The risk here is what is sometimes called “playing the long game”. Humans sometimes manipulate their reputation, or build up a reputation, in order to perform an action once they have gained trust. Online sellers my make lots of “good” sales in order to get a 5 star rating over time, only to wait and then make a set of “bad” sales, where they don’t ship goods at all, and then just pocket the money. Or, they may make many small sales in order to build up a good reputation, and then use that reputation to make one big sale which they have no intention of fulfilling. Online selling sites are wise to some of these tricks, and have algorithms to try to protect buyers (in fact, the same behaviour can be used by sellers in some cases), but these are not perfect.

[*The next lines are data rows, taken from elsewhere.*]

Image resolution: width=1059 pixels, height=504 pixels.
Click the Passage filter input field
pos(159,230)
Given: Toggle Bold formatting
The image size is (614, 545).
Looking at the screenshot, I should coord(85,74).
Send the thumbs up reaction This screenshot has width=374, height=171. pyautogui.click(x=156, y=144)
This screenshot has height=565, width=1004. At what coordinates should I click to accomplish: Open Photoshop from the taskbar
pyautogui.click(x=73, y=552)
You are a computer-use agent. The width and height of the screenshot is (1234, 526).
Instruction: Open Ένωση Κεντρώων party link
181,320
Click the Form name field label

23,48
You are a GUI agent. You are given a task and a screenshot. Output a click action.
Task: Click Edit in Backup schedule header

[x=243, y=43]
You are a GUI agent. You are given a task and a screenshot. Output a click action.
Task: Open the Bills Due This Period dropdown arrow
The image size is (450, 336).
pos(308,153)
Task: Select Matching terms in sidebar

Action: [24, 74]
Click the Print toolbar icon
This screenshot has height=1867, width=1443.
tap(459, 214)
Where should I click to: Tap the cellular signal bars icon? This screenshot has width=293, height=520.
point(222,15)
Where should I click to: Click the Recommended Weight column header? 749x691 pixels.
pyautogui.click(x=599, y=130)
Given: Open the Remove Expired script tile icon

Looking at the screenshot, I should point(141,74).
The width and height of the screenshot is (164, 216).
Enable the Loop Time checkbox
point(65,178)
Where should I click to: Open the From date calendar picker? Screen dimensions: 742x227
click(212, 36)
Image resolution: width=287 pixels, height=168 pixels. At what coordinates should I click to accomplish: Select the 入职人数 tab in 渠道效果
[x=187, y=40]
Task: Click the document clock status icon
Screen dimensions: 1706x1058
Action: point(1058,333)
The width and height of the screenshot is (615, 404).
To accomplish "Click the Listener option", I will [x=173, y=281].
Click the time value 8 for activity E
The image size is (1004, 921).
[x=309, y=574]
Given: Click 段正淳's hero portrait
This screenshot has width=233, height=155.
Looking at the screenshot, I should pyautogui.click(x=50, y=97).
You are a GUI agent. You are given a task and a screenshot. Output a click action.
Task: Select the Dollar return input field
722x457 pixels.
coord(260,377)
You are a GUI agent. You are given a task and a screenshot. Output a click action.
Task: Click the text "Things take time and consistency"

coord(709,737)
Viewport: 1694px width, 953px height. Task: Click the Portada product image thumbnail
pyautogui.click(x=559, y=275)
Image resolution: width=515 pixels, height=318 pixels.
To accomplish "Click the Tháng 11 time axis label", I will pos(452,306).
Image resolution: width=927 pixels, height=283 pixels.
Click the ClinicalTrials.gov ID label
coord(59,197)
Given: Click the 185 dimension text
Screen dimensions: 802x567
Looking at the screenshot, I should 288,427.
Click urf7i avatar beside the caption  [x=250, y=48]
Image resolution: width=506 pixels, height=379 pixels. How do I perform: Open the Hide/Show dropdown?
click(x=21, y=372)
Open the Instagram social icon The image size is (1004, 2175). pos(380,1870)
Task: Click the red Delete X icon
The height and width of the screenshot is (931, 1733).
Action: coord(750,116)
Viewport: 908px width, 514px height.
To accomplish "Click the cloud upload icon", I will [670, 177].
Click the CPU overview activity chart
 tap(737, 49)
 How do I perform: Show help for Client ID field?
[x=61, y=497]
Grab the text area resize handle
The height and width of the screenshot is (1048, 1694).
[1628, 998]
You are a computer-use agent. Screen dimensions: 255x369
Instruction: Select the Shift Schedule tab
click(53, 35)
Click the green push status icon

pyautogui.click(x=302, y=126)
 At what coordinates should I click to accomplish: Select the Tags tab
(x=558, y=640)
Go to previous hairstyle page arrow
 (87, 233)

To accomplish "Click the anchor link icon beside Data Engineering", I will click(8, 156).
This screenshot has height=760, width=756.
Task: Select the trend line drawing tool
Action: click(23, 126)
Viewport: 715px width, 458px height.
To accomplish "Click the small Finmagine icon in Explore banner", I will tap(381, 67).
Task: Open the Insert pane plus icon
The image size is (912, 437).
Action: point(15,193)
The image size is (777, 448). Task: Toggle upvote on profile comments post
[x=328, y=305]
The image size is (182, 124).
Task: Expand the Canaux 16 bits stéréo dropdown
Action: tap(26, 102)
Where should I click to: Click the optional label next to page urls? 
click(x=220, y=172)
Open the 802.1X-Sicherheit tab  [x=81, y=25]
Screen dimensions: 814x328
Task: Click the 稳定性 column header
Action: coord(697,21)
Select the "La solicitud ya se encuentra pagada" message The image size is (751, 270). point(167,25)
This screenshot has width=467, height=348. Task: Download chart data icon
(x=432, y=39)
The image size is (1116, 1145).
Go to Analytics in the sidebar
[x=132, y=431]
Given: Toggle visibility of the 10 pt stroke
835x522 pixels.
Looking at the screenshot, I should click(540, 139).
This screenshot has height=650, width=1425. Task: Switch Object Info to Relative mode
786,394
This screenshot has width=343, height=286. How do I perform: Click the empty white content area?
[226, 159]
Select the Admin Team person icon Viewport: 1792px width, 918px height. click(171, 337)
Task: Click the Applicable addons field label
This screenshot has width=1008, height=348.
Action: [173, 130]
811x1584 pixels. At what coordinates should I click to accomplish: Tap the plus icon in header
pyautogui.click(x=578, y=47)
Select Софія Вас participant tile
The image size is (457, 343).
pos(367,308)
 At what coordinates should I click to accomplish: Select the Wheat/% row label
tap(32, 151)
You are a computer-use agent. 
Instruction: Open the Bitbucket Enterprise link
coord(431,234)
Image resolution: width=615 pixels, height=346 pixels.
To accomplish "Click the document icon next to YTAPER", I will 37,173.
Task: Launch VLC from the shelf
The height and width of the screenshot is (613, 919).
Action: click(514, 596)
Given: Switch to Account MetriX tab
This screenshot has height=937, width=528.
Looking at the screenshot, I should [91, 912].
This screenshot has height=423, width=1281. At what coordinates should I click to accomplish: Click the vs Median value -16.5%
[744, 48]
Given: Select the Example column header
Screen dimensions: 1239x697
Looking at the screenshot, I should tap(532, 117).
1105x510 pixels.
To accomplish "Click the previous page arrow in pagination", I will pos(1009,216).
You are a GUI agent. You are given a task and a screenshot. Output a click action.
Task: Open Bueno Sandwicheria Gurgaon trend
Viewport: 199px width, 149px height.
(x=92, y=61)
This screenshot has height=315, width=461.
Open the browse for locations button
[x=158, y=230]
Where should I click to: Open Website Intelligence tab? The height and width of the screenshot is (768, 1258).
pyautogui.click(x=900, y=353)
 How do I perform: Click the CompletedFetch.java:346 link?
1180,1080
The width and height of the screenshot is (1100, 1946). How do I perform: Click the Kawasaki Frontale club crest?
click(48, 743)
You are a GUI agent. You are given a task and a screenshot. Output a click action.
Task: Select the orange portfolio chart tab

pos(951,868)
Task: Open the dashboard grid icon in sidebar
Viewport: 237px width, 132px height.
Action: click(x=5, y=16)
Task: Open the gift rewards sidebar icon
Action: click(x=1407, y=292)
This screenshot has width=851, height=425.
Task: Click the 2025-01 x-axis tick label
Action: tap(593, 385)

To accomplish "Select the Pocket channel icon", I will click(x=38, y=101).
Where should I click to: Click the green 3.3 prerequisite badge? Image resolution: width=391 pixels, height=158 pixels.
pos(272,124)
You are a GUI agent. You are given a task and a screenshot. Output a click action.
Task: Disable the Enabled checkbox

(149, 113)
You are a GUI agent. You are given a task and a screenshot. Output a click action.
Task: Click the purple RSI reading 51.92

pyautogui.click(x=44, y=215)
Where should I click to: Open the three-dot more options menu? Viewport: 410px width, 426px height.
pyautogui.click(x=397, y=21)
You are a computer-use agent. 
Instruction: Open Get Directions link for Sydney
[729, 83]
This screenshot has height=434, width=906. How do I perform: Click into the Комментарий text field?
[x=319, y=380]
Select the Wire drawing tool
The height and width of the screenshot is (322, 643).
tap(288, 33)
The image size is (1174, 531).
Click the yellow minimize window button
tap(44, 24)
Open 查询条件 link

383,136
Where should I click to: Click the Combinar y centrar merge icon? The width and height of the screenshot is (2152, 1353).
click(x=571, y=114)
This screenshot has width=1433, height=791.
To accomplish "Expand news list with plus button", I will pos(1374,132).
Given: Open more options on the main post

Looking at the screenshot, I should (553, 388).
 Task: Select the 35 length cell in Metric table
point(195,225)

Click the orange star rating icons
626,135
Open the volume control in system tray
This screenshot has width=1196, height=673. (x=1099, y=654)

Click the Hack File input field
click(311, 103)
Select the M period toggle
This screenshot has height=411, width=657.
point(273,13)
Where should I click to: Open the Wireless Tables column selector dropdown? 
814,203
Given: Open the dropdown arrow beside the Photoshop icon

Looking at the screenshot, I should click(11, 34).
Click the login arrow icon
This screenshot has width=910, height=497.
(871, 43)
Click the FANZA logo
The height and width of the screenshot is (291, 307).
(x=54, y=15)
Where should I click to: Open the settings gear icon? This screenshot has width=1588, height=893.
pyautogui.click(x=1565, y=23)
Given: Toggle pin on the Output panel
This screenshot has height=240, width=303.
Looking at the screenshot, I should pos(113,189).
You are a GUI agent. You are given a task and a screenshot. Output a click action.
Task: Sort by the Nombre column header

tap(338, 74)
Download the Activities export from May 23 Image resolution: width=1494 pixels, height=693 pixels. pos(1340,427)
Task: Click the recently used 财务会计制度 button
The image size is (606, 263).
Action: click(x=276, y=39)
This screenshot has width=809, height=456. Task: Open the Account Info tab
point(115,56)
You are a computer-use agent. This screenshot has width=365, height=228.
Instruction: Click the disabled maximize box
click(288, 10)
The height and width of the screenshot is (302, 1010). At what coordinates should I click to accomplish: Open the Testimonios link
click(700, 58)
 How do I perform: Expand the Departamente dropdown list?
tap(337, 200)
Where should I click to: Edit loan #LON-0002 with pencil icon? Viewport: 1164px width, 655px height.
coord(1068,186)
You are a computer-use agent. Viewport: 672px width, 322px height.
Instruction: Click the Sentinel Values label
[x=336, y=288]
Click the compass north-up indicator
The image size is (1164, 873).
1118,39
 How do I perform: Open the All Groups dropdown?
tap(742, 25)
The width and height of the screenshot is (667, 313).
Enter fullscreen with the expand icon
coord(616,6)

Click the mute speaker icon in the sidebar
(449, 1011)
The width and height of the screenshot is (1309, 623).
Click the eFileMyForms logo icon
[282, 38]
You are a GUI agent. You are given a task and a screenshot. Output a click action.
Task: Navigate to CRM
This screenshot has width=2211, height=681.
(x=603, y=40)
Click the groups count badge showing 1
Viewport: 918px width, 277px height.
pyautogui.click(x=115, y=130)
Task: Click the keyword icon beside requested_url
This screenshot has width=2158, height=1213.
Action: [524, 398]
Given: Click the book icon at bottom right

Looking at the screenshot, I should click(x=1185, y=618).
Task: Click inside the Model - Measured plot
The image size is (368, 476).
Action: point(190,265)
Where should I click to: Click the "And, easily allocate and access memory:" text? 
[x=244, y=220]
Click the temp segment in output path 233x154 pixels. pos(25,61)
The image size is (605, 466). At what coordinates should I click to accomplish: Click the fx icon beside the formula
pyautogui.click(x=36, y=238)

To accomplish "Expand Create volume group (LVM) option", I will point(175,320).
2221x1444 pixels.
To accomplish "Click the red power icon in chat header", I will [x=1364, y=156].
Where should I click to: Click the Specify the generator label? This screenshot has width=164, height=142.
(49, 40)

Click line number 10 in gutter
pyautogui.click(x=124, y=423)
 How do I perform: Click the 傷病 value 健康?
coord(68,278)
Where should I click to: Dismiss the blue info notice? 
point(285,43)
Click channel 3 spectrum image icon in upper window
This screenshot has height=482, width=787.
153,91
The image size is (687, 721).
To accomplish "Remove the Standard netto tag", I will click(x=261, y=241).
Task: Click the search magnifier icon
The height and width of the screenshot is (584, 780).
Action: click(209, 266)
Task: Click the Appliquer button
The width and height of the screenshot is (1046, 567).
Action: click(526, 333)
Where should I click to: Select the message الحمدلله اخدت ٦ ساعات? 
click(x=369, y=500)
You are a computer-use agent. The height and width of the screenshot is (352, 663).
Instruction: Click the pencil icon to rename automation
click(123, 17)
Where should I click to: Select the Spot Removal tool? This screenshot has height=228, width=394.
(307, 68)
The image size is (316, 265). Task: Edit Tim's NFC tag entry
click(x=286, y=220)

I’d like to come back to the London Bridge attack. In this case, it seems likely that the attacker bided his time over many years, behaving well, and raising his “reputation” among those who knew him – the prison staff, parole board, rehabilitation conference organisers, etc. – so that he had the opportunity to perform one major action at odds with that reputation. The heroism of those around him stopped him being as successful as he may have hoped, but still at the cost of two innocent lives and several serious injuries.
There is no easy way to deal with such issues. We need reputation, and we need to allow people to show that they have changed and can be integrated into society, but when we make risk calculations based on reputation in any sphere, we should take care to consider whether actors are playing a long game, and what the possible ramifications would be if they were to act at odds with that reputation.
I noted above that humans are bad at calculating risk, and to follow our example of the non-defaulting customer, one mistake might be to increase the credit we give to that customer beyond the balance of the increase of reputation: actually accepting higher risk than we would have done previously, because we consider them trustworthy. If we do this, we’ve ceased to use the risk formula, and have started to act irrationally. Don’t do that.
1 – OK, then: “us”.
2 – I’m writing this in the lead up to a UK General Election, and it occurs to me that we actually don’t apply this to most of our politicians.